As announced on 5th January 2024, Alan Bruce has stepped down from his role as Chief Executive Officer with effect from 4 January 2024 (the “Termination Date”). In accordance with his Service Agreement and the Company’s Remuneration Policy, which was approved by shareholders at the Annual General Meeting in May 2023, the following payments will be made:

Payment in lieu of notice
Following his cessation of employment, the Company has agreed to make a payment to Alan of £200,000 in lieu of his six month notice period. This payment, is subject to phasing and mitigation requirements in accordance with his Service Agreement and the Remuneration Policy.

Accrued but untaken holidays

Alan shall receive a payment of £13,846.00 in lieu of nine days accrued but untaken holidays.

Annual Bonus Payment
The Remuneration Committee has determined that Alan will be treated as a good leaver and, as such, he is eligible to receive an annual bonus for FY2023, having served as a Director throughout 2023. The size of the bonus payment will be determined by the Remuneration Committee in April 2024 at the same time as other bonus payments to senior management for FY2023, and will be determined by reference to factors including performance against the applicable performance metrics and taking account of the circumstances of the termination. In accordance with the Remuneration Policy, part of the bonus payment may be deferred into shares. Any annual bonus payment will otherwise remain subject to the provisions and requirements of the Company’s annual bonus plan rules and the Directors’ Remuneration Policy, including provisions relating to malus and/or clawback.

Long Term Incentive Plan Awards
With respect to the LTIP award granted to Alan in December 2022 (to acquire up to a maximum of 360,000 shares), the Remuneration Committee has exercised its discretion to treat Alan as a good leaver.

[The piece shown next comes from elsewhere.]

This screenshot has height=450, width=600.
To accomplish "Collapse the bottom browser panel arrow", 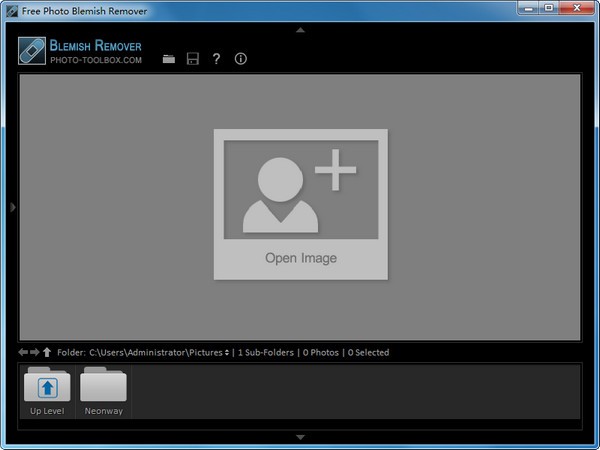I will coord(300,437).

The LTIP award will vest on its normal vesting date (being the date on which Remuneration Committee determines that the applicable performance conditions are met following the end of the performance period on 31 December 2025) in line with the LTIP Rules, to the extent that the applicable performance conditions have been met. The vesting of the LTIP award will be pro-rated to reflect the proportion of the performance period that had elapsed prior to the Termination Date (1 January 2023 – 4 January 2024). The LTIP award will otherwise remain subject to the provisions and requirements of the LTIP rules and the Directors’ Remuneration Policy, including provisions relating to malus and/or clawback.

Option Agreement

As disclosed in the prospectus published in connection with the Company’s listing on the London Stock Exchange on 9 November 2022, and in the Company's Directors’ Remuneration Report, on 21 July 2021 Alan was granted an option to acquire Company shares. Under the terms of this option, Alan is a good leaver and accordingly, he is entitled to retain the option in respect of 40% of the option shares, being such number of the option shares as have vested at the Termination Date. Alan is entitled to exercise the option over the vested option shares. The number of vested option shares is currently 1,106,417, although the actual number of shares that Alan may receive on exercise of the option will vary by reference to the prevailing price of the Company's shares (and the USD:GBP exchange rate).

Shareholding requirement
The Company’s customary post-employment shareholding guidelines will apply.

Legal fees
Alan will also receive a contribution of £7,500 plus VAT towards legal fees incurred in connection with his departure.

All payments will be subject to deduction of income tax and National Insurance contributions, as applicable. Details of the leaving arrangements, including these payments, will be set out in the Company's Remuneration Report for FY2023.

In accordance with section 430(2B) of the Companies Act 2006, the information contained in this document will be made available on the Company’s website until its next Directors' Remuneration Report is made available.